Trabeculectomy and non-penetrating trabecular surgery are widely performed procedures for managing glaucoma. These surgical methods are known to influence postoperative astigmatism, which can affect the visual outcomes for patients.
Researchers conducted a retrospective study comparing the impact of trabeculectomy and non-penetrating trabecular surgery on postoperative astigmatism in patients with glaucoma.
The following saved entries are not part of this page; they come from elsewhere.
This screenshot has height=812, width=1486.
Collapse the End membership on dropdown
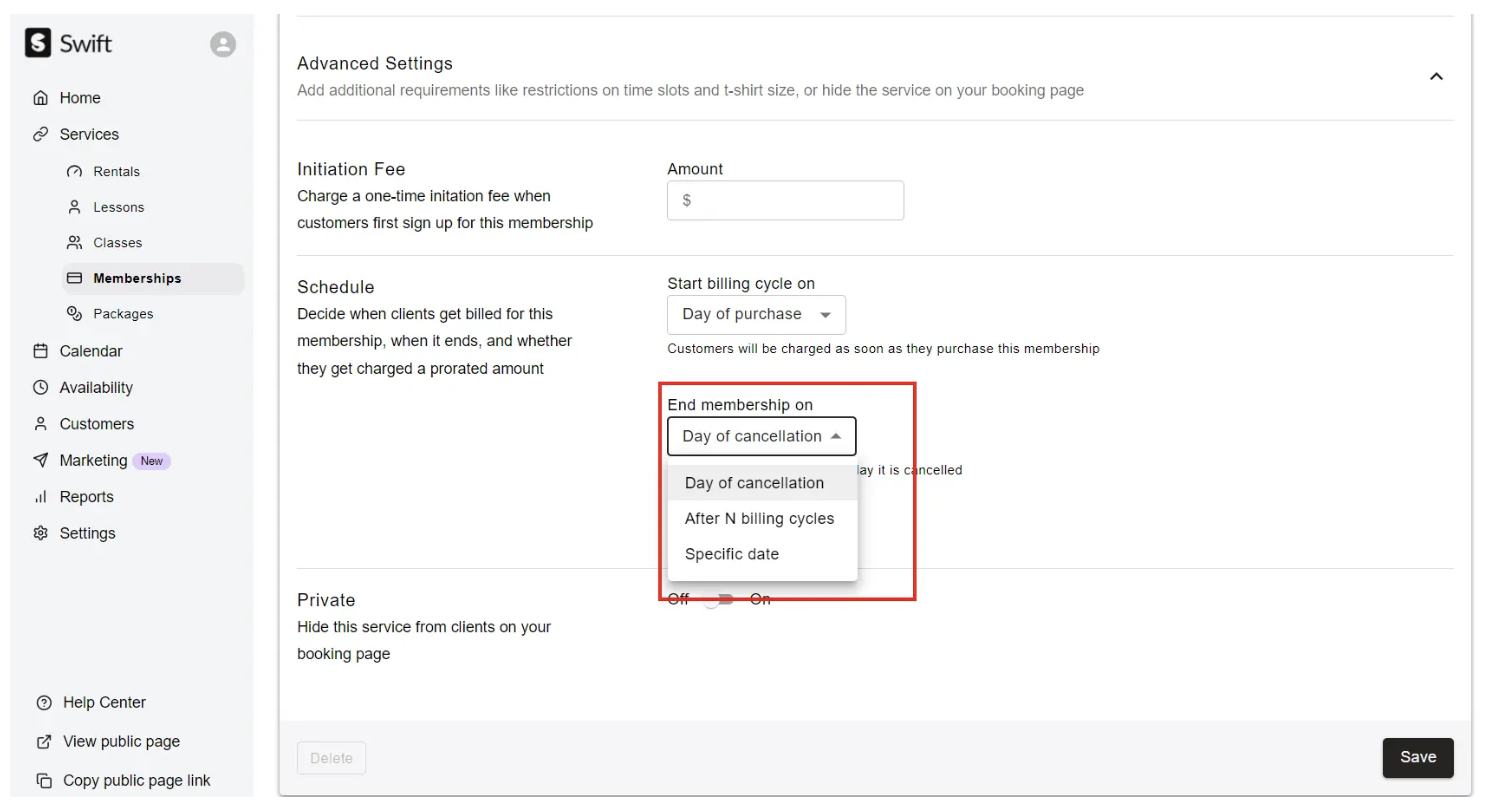tap(761, 436)
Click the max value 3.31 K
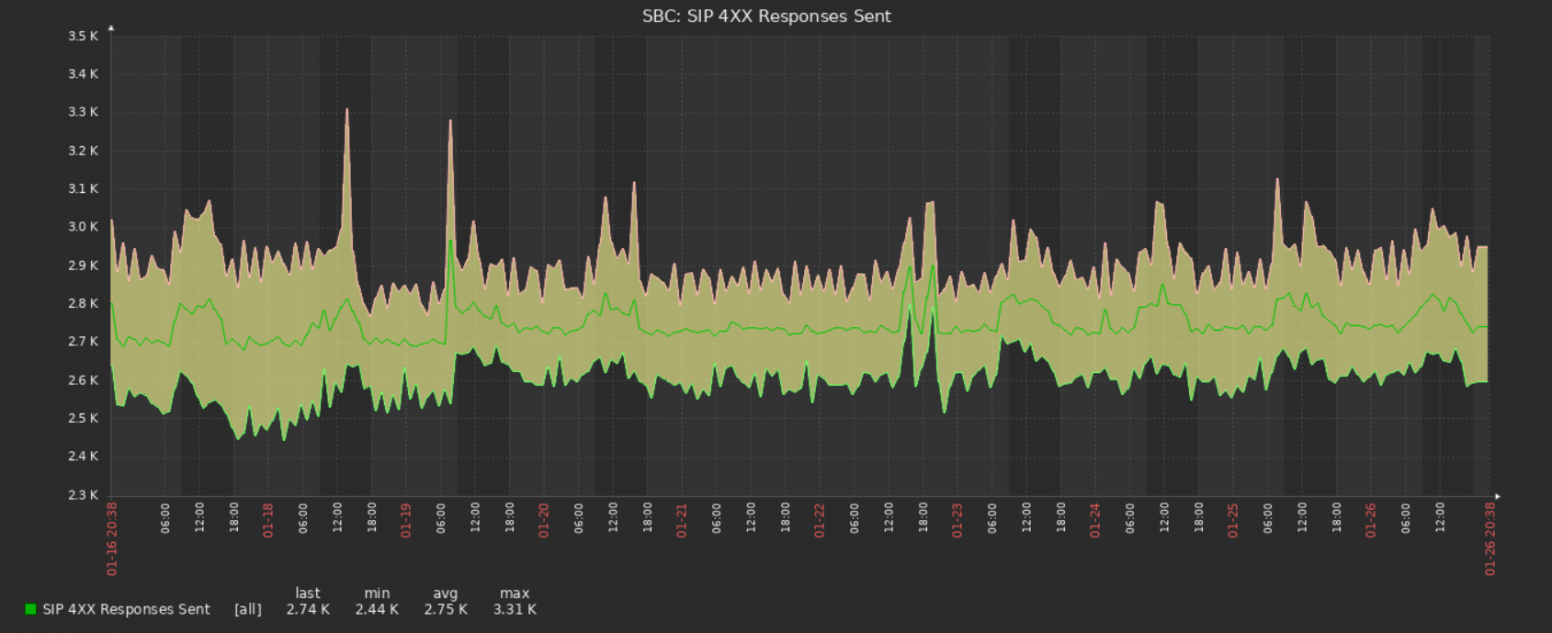This screenshot has width=1552, height=633. click(514, 609)
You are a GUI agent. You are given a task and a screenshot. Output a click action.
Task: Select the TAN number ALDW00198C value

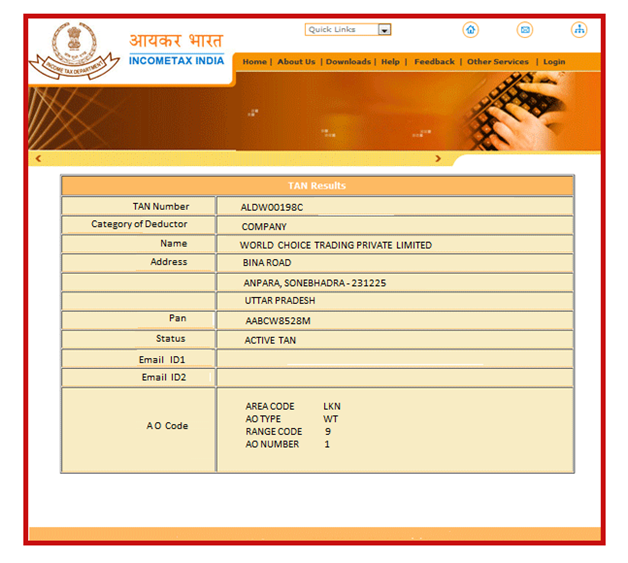(271, 207)
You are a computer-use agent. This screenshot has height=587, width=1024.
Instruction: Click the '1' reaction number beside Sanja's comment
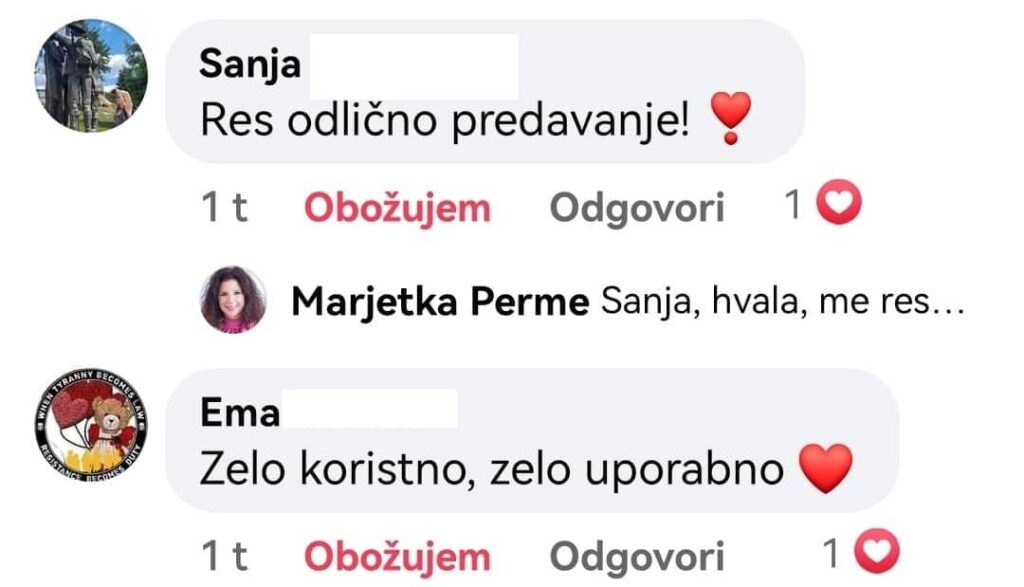[793, 206]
They conducted a systematic literature search for studies comparing trabeculectomy and non-penetrating trabecular surgery in patients with glaucoma, covering publications up to April 2024. The main focus was on surgically induced astigmatism 6 months post-surgery, and the PRISMA guidelines were followed for this meta-analysis.
The results showed that this meta-analysis included 5 studies with data from 359 eyes across various types and stages of glaucoma. There was an increase in astigmatism after both trabeculectomy and non-penetrating trabecular surgery. Trabeculectomy led to significantly higher astigmatism (SMD=0.40, 95% CI: 0.19-0.61, P=0.02) compared to non-penetrating trabecular surgery at around 6 months post-op.
Investigators concluded that trabeculectomy and non-penetrating trabecular surgery could raise astigmatism levels up to 6 months post-surgery. However, non-penetrating trabecular surgery appeared to have a minor impact on astigmatism compared to trabeculectomy.